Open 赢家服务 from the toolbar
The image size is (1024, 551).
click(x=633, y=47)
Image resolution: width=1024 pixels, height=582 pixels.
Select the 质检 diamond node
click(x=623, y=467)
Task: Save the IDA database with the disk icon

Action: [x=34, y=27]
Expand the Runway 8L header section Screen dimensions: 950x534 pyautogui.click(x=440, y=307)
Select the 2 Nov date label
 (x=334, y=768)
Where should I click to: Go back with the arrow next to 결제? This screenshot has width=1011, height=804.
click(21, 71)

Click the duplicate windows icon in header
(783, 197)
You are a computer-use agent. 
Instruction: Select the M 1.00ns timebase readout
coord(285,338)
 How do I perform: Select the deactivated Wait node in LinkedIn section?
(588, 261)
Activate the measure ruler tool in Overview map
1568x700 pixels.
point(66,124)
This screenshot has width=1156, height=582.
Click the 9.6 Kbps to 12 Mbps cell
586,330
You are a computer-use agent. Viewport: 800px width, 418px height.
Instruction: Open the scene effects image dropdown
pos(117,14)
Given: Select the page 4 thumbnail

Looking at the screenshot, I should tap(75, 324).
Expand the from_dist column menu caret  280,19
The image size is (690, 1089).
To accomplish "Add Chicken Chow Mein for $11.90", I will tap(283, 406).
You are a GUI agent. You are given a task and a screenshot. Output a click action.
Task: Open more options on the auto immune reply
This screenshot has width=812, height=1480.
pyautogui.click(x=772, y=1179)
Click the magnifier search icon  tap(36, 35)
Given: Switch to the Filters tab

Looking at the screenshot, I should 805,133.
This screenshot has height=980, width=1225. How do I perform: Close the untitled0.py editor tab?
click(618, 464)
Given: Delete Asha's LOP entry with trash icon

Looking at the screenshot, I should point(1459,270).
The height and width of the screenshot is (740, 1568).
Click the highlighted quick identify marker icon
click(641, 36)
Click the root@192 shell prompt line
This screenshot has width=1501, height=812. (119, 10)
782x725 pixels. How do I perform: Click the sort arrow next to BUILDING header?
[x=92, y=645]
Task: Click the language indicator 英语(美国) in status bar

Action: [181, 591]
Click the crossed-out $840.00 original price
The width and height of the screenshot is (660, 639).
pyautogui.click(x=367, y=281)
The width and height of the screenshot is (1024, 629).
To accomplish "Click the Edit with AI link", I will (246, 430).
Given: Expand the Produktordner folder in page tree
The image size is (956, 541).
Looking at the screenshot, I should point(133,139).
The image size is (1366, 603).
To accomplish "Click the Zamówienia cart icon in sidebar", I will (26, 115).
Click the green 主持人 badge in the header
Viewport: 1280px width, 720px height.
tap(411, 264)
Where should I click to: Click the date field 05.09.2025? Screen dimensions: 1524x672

**EXERCISE DESCRIPTION:**
In the entries, find every line holding "agent" and copy it.

**TASK RESPONSE:**
You are a computer-use agent. 
You are a computer-use agent. Viewport: 800px width, 418px height.
You are a GUI agent. You are given a task and a screenshot. Output a click action.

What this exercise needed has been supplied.